Fahri Hamzah Sebut UU Parpol dan UU Pemilu Seharusnya Direvisi, Ini Penjelasannya
Wakil Ketua Umum Partai Gelora Fahri Hamzah menyebut sejumlah hal perlu diperiki agar tidak ada ketegangan dalam Pemilu.
Penulis: Chaerul Umam
Editor: Adi Suhendi
Laporan Wartawan Tribunnews.com, Chaerul Umam
TRIBUNNEWS.COM, JAKARTA - Wakil Ketua Umum Partai Gelora Fahri Hamzah menyebut sejumlah hal perlu diperiki agar tidak ada ketegangan dalam Pemilu.
Menurutnya setidaknya ada dua undang-undang yang perlu diubah.
"Saya mengkritik ini sudah lama. Jadi kalau kita mau menciptakan pemilu yang tidak lebih tegang seperti sekarang ini, kita harus menata secara serius, hal-hal yang kita catat hari ini harus kita ubah, paling tidak dua undang-undang," kata Fahri di Media Center Gedung Nusantara III Kompleks Parlemen Senayan, Jakarta, Kamis (26/10/2023).
Fahri Hamzah mengatakan berdasarkan analisanya ketigangan diesebabkan karena Pemilu diciptakan menjadi sebuah kompetisi.
Biasanya kompetisi tersebut jadwalnya jelas, sehingga akan mendatangkan penonton musiman.
Baca juga: Fahri Hamzah Ungkap Proses Kandidasi Gibran Terpilih Jadi Bacawapres Prabowo
"Yang main juga jelas siapa di situ, sehingga datanglah penonton itu idol-idol dari jagoan-jagoan yang akan muncul, kemudian juga rutenya dari pertarungan itu. Kalau kita nonton MotoGP atau ada sirkuit-sirkuitnya, selain mendatangkan satu keasyikan, tetapi pada dasarnya ketegangan itu terkelola, karena itu seperti suatu yang menarik," ujarnya.
Sementara, dua UU yang dimaksud Wakil Ketua DPR RI Periode 2014-2019 tersebut adalah UU tentang Partai Politik (Parpol) dan UU Pemilu.
UU Parpol itu, menurut Fahri, harus menegaskan otoritas partai sebagai satu-satunya peserta di dalam pemilu legislatif (Pileg) dan pemilihan presiden (Pilpres).
Hal ini penting karena Undang-Undang Dasar (UUD) bilang demikian, yakni kalau mau merubah, maka mengubah harus konstitusinya.
Baca juga: Kata Fahri Hamzah Soal Putusan MK Terkait Batas Usia Capres-Cawapres
Selain itu, lanjut Fahri, parpol juga harus punya confidence dari awal, untuk mendesain bahwa peserta pemilu itu adalah parpol.
Sehingga, kedisiplinan jenjang dalam karir politik, keanggotaan, afiliasi partai seperti yang selama ini kita diskusikan, itu memang harus dimatangkan.
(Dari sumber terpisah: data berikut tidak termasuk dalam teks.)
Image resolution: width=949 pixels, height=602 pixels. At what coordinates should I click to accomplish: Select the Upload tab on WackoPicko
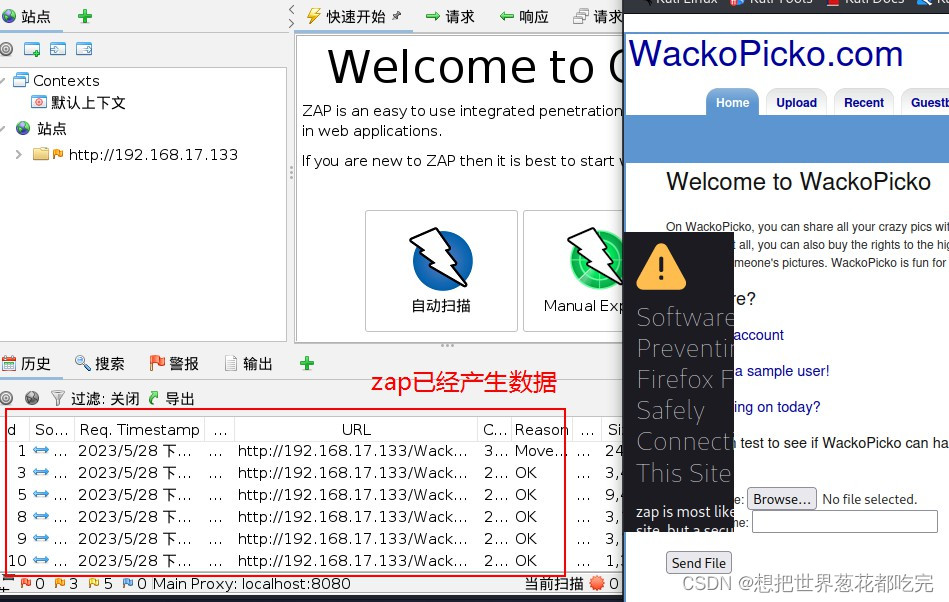point(795,102)
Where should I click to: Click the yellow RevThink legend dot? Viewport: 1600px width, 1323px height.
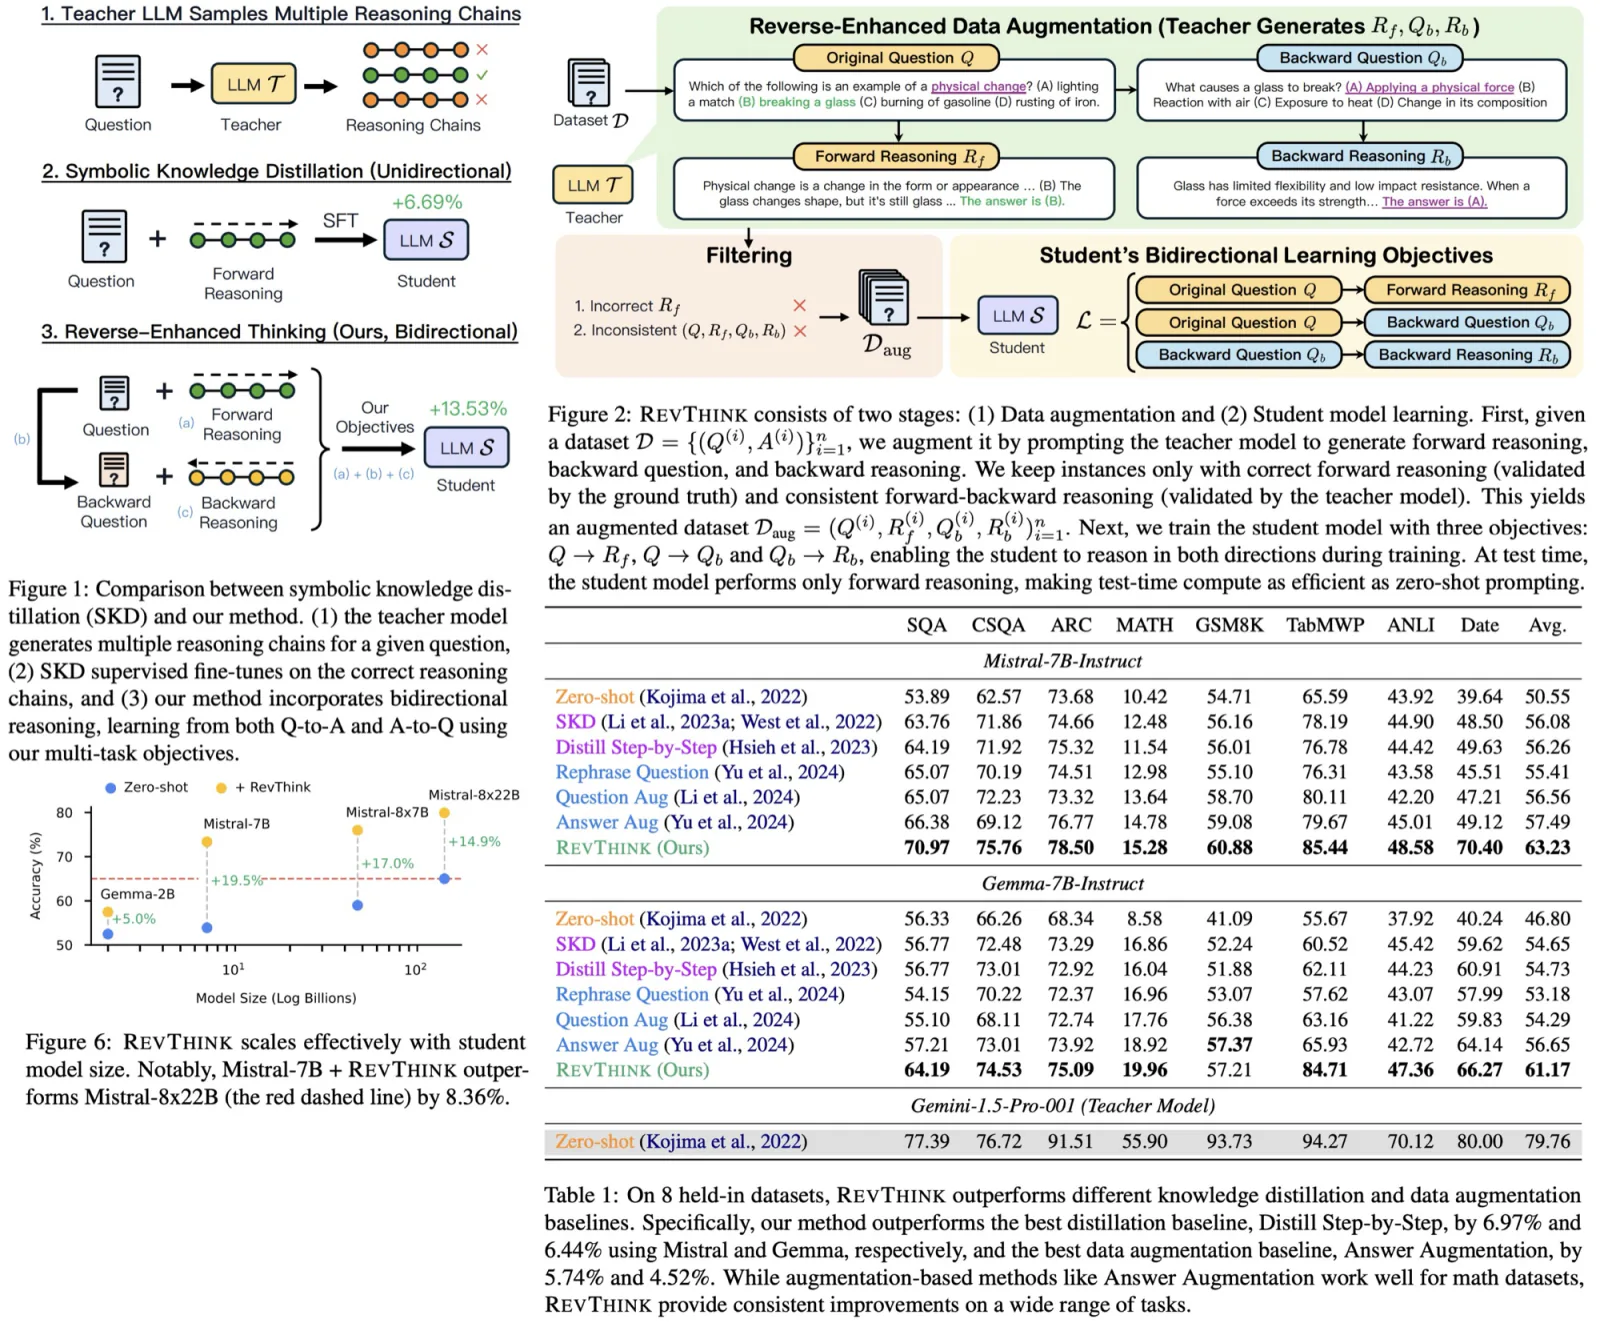click(221, 788)
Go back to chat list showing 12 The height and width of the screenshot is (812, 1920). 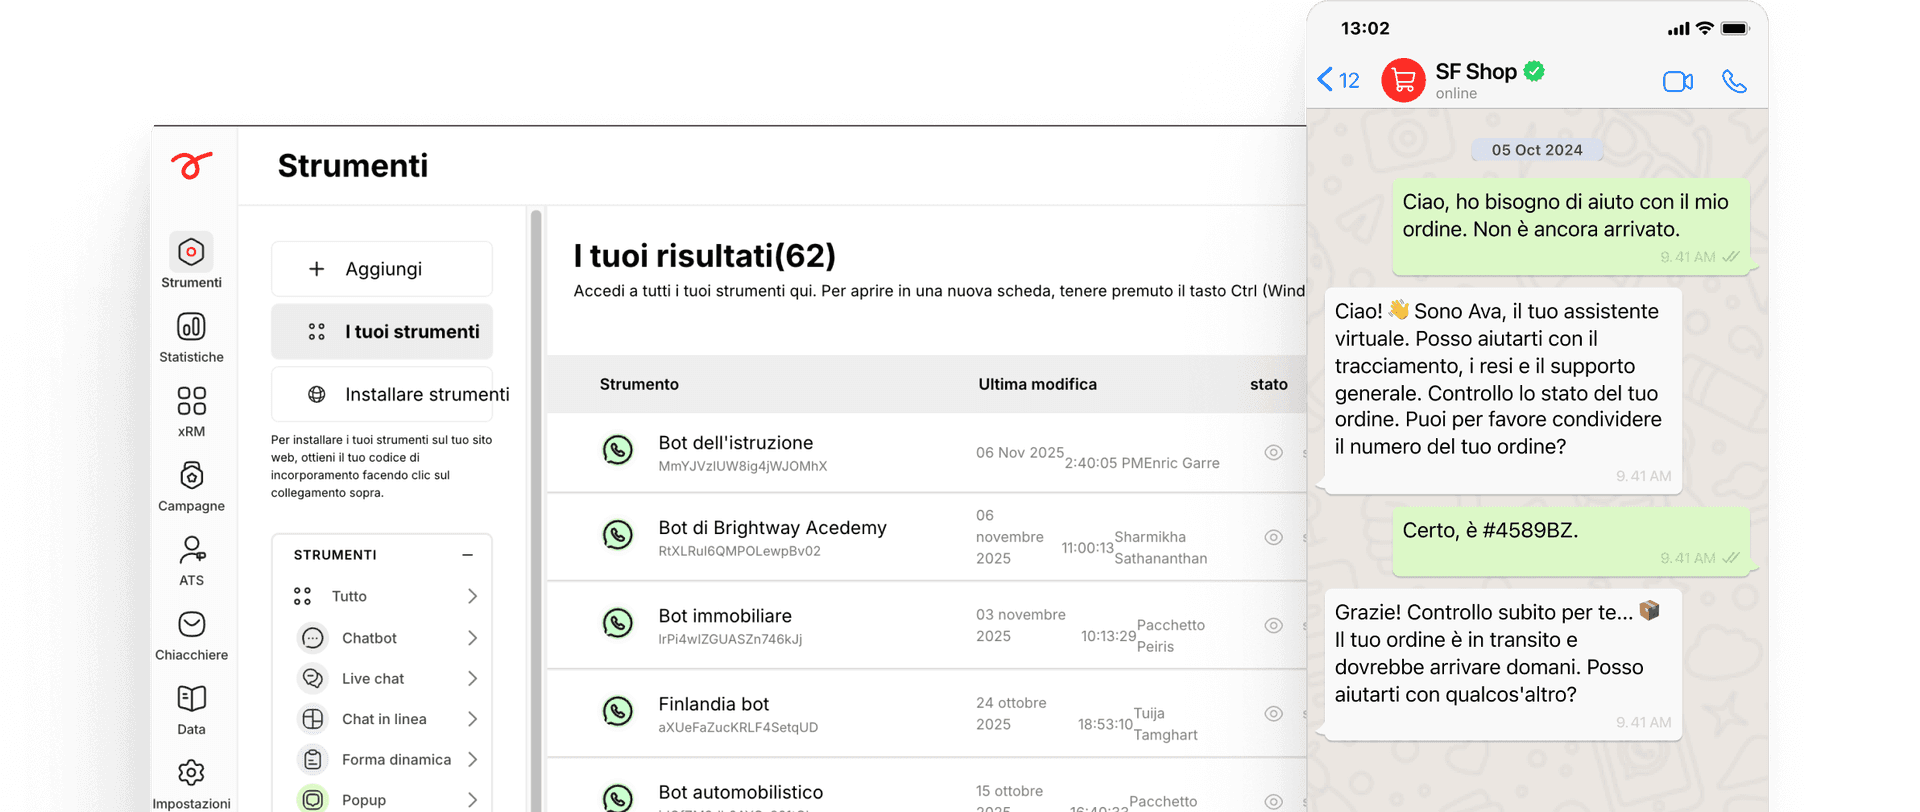(1338, 80)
"Sehingga nanti ke depan nggak ada lagi pengusaha di tengah jalan yang punya uang numpang dengan jadi calon. Itu akan hilang. Tapi tentunya kita harus berani itu, meski pun sebagai parpol tidak mempunyai modal alias uang. Tapi jangan karena tidak punya uang, lantas dikasih kesempatan kepada para pemilik uang untuk masuk dalam politik," ujarnya.
"Nah, ke depannya mesti ini berkeras. Jadi pendulumnya adalah di satu sisi partai politik harus serius mengatur karir orang politik, Dan di dalam partai politik tidak boleh berlonggar-longgar soal keanggotaan yang sekarang ini sedang kita kritik. Tetapi di pendulum yang lain saya mengusulkan adanya kebebasan dari kader partaj yang menjadi pejabat publik. Itu kalau dua pendulum kita selesaikan itu enak kita melaihat politik kita kedepannya," lanjutnya.
Revisi yang kedua adalah melakukan revisi terhadap UU Pemilu, khususnya terkait ambang batas pencalonan presiden atau Presidential Threshold/PT 20 persen dan juga orang Parliamentary Threshold.
"Biarlah orang kampung dari partai misalnya, Gede Pasek dari Bali dia maju di Bali, suatu hari dia terpilih di Bali, Karena dia asli orang Bali yang dikenal vocal bersuara di Jakarta, sehingga nitip suara dia itu ada jaminan. Biarin aja dia sendiri di sini kalau PKN-nya enggak lolos threshold, ngapain nggak ada kesulitannya mengelola partai yang banyak di parlemen ini, bubarkan itu fraksi kalau kita mau," pungkasnya.